Finally, throughout the course readings I have paid attention to the academic battle being waged between social work scholars. It is clear to me that there are two camps of social work practitioners, those who value and acknowledge that, “perceptions are never theory-free because they are based on certain fundamental assumptions about the nature of people, society, and the relationship between the two” (Mullaly, 2007, p. 205). And those who feel theory has no place in social work practice where, “structural thinking supports a relative devaluing of social work practice experience as against radical and sociological theory” (Fook, 2016, p. 8). Through my own journey of critical transformation I have gained an appreciation for the theories that help describe my experience, and also the practical tools to take action in my journey. I hope to apply the same approach in my social work practice. I want to educate my clients on the “why” of what they are feeling and experiencing, and also to arm them with the “how” of taking action in their own critical liberation process.

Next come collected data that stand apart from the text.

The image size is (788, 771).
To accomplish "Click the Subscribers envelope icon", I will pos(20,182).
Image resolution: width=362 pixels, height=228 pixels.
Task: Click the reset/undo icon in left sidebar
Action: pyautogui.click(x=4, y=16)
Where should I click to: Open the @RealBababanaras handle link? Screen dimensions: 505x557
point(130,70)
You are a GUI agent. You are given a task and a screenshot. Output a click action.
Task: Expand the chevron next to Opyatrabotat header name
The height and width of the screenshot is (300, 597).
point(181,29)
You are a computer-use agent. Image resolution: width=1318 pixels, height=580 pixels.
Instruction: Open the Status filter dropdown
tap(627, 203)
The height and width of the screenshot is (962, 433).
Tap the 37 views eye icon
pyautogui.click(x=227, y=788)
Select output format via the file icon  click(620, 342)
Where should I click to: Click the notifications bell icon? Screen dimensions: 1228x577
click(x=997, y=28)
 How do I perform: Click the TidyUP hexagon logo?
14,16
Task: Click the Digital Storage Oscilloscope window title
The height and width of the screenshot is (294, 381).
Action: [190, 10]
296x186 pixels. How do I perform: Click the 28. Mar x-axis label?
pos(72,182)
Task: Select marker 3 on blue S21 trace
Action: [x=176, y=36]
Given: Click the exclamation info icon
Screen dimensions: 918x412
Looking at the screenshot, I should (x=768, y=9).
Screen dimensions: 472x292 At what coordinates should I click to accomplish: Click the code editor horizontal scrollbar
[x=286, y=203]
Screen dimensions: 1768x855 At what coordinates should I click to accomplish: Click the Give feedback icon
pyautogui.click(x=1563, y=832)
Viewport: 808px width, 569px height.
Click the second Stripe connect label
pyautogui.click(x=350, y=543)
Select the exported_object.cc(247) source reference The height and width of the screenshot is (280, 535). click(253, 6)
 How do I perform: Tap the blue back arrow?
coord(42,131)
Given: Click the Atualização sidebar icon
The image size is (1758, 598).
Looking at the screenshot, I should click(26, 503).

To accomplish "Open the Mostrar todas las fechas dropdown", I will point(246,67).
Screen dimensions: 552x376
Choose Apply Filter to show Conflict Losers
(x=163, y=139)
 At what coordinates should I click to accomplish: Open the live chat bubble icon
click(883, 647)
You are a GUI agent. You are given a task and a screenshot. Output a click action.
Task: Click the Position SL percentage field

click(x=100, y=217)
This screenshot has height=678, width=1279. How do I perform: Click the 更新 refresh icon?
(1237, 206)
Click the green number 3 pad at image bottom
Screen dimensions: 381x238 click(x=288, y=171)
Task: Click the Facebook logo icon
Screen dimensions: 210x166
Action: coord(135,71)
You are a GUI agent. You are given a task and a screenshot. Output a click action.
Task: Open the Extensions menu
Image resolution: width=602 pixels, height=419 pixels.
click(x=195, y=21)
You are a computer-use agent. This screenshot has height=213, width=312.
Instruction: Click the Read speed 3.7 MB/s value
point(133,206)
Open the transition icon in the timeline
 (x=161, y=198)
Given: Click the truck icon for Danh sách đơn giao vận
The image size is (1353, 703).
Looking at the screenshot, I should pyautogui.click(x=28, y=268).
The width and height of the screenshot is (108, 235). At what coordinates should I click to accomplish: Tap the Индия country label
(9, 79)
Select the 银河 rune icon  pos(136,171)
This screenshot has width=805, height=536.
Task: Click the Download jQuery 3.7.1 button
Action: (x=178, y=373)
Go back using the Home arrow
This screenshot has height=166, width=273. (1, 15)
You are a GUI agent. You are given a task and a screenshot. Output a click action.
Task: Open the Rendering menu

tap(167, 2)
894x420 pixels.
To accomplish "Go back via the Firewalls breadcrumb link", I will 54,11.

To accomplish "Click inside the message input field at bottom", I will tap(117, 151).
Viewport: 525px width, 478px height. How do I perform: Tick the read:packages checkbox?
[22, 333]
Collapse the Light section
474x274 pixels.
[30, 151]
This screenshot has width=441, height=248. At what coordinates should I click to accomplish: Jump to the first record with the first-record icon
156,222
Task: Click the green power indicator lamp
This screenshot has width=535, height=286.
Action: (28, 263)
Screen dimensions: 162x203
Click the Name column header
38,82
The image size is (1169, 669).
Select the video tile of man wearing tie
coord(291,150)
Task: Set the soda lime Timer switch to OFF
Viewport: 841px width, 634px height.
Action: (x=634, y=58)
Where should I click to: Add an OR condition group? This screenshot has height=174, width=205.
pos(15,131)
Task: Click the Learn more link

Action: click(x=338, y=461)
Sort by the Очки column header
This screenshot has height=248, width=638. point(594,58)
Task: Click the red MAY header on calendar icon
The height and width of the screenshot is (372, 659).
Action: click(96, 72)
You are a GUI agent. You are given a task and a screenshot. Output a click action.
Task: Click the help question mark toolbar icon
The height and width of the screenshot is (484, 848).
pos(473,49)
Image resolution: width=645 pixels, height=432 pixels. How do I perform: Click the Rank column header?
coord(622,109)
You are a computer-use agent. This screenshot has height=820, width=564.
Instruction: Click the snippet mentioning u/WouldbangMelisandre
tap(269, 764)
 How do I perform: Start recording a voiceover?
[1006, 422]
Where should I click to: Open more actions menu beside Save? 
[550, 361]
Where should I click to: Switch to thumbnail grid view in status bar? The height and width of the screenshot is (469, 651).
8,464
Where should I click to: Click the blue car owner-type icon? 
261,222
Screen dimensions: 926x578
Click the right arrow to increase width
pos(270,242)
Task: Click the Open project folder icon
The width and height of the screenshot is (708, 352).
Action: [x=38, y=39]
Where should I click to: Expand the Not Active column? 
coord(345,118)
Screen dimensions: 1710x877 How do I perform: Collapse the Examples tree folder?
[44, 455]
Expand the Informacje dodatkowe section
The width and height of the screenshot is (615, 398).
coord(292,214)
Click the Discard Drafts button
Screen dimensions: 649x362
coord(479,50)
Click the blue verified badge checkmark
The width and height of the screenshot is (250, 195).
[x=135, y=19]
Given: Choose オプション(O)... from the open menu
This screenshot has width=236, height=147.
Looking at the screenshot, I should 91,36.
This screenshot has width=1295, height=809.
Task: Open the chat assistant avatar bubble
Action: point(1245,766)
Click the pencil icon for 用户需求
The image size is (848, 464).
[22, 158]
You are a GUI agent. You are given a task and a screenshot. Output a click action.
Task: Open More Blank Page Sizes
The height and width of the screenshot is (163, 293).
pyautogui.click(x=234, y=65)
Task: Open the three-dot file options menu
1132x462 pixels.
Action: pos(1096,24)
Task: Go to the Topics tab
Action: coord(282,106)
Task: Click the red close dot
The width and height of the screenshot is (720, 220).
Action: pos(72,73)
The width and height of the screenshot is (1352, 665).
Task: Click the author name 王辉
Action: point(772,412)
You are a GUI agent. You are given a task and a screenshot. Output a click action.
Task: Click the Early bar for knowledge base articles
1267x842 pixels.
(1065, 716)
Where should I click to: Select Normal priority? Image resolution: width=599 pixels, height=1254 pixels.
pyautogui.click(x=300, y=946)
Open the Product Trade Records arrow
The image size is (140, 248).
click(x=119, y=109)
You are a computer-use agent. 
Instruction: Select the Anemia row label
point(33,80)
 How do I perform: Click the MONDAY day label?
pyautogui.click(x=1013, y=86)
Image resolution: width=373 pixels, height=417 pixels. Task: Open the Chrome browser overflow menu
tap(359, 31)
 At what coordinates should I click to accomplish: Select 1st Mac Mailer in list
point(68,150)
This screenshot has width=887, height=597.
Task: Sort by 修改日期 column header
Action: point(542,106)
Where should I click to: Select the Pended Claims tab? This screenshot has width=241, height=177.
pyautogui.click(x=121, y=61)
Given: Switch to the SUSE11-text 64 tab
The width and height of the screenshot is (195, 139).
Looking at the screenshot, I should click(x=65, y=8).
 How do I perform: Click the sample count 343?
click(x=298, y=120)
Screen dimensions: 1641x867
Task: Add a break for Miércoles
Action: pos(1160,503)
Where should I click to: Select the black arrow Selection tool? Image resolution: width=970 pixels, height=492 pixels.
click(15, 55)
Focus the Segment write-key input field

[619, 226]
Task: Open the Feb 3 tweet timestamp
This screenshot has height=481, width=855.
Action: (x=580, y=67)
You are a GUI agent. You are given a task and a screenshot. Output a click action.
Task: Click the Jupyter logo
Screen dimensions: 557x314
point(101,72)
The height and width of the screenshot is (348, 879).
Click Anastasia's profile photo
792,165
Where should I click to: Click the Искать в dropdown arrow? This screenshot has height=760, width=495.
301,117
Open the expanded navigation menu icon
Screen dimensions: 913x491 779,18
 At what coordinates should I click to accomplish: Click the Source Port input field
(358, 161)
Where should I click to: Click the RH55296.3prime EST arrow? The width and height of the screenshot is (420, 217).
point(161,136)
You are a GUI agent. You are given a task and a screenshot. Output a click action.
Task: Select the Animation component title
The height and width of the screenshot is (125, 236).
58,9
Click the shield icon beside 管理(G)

Conclusion. The cycle of liberation is a process whereby an individual undergoes a critical transformation. Using my own critical liberation process I investigated the transformation of my personal understanding of Feminism and gendered oppression from a rudimentary concept informed by my privilege to a nuanced grasp of the intersection of race, class, and sex on a woman’s experience of oppression. I also explored the application of both the cycle of liberation and my expanded understanding of Feminism to my social work practice. At the heart of the critical liberation process is, critical reflexivity, and as hooks states,

I think thinking critically is at the heart of anybody transforming their life, and I really believe that a person who thinks critically who may be extraordinarily disadvantaged materially can find ways to transform their lives that can be deeply and profoundly meaningful. In the same way that someone who may be incredibly privileged materially and in crisis in their life may remain perpetually unable to resolve their life in any meaningful way if they don’t think critically (hooks, 2006)

References

Challenging Media, (2006, October 3). bell hooks: Part One, Cultural criticism and

Transformation [Video File]. Retrieved from : www.youtube.com

Fook, J. (2016). The Critical Tradition of Social Work (Chapter 1). Social Work: A critical

 approach to practice.(pp. 3-24) London: Sage Publishing

Harro, B. (2000). Cycle of liberation. In M. Adams, W. Blumenfeld, R. Castaneda, H. Hackman,

M. Peters, X. Zuniga, (Eds). Readings for Diversity and Social Justice (pp. 463-469) New

York: Routledge

hooks, b. (1989): Feminism: a transformational politic. In Talking back: Thinking feminist,

thinking black. Toronto: Between the Lines

Mullaly, B. (2007). A Reconstructed Theory of Structural Social Work. In The New Structural

Social Work. 3rd edition. (pp 204-226). Don Mills: Oxford University Press

Young, I. (1990). Five Faces of Oppression. In M. Adams, W. Blumenfeld, R. Castaneda, H.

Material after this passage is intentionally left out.